**TO DO:** Read the data below line by line and state how many lines hold "beside". Nothing else belongs in the answer.

**Items from a data source:**
>>>

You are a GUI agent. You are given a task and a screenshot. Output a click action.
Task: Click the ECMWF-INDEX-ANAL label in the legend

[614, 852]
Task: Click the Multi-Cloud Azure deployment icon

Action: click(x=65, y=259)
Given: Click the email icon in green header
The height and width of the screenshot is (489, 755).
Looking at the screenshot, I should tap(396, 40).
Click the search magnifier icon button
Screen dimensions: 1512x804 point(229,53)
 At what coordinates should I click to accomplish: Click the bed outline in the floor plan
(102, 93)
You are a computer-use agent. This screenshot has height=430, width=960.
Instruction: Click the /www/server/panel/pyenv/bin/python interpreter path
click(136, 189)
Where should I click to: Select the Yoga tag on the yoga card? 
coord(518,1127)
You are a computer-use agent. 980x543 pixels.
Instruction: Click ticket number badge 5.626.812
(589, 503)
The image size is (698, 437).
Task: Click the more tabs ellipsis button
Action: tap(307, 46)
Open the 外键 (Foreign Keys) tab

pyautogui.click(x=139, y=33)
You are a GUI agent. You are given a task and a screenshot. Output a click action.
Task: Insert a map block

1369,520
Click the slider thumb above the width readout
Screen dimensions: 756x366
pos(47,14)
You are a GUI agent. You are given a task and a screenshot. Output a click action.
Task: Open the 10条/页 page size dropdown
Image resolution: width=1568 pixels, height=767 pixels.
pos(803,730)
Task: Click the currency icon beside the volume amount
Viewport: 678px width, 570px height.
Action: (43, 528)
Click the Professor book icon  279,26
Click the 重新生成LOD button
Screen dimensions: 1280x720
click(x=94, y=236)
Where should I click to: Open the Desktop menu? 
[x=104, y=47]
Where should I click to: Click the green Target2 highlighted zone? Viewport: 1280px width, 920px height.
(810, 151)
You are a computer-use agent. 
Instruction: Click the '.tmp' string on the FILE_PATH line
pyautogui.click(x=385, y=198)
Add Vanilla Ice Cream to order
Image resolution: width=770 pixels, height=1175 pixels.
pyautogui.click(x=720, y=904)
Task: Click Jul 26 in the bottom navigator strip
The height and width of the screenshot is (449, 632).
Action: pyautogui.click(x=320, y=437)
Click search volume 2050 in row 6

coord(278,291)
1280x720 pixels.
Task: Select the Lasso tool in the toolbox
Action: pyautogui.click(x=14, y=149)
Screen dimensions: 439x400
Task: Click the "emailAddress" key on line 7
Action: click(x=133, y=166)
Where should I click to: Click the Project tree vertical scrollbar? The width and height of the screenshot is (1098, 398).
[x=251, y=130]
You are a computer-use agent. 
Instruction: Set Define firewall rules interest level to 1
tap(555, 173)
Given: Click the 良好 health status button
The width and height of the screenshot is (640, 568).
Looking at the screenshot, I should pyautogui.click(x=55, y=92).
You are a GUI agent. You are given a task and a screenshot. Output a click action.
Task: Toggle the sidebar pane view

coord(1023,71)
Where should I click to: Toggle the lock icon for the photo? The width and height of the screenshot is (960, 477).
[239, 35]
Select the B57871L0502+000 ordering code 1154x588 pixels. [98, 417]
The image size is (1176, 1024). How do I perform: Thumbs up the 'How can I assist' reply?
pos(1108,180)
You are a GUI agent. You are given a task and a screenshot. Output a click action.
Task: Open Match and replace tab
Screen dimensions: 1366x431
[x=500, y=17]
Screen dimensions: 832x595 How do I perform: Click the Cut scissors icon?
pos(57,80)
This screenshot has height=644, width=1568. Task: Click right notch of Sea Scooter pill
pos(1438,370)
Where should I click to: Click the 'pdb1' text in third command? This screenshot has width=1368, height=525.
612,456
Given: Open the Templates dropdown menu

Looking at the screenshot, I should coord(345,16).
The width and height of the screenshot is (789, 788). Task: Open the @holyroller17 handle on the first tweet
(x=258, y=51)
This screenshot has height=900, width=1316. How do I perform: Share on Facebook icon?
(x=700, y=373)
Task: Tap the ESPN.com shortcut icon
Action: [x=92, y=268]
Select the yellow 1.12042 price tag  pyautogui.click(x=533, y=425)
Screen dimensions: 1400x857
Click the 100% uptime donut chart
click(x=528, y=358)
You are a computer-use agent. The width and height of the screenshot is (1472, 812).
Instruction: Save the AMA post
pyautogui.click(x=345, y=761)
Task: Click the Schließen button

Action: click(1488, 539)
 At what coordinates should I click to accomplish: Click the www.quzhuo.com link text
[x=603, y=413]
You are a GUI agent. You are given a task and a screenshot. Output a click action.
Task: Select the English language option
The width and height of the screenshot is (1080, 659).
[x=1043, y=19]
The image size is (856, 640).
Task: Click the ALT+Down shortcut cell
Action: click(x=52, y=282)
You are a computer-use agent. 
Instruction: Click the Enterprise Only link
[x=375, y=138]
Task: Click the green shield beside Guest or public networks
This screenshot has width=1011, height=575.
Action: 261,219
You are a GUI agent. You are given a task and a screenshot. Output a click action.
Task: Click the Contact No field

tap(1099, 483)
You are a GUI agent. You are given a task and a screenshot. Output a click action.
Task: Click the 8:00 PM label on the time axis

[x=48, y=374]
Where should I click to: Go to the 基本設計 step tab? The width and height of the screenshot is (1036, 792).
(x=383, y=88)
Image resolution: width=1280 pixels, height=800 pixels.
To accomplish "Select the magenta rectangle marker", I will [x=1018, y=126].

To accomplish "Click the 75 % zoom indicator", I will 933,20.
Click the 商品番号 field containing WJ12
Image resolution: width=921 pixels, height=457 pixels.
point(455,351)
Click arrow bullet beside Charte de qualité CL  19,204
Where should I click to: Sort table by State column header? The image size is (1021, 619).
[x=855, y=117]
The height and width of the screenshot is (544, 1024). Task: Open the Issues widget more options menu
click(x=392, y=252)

<<<

**EXERCISE ANSWER:** 3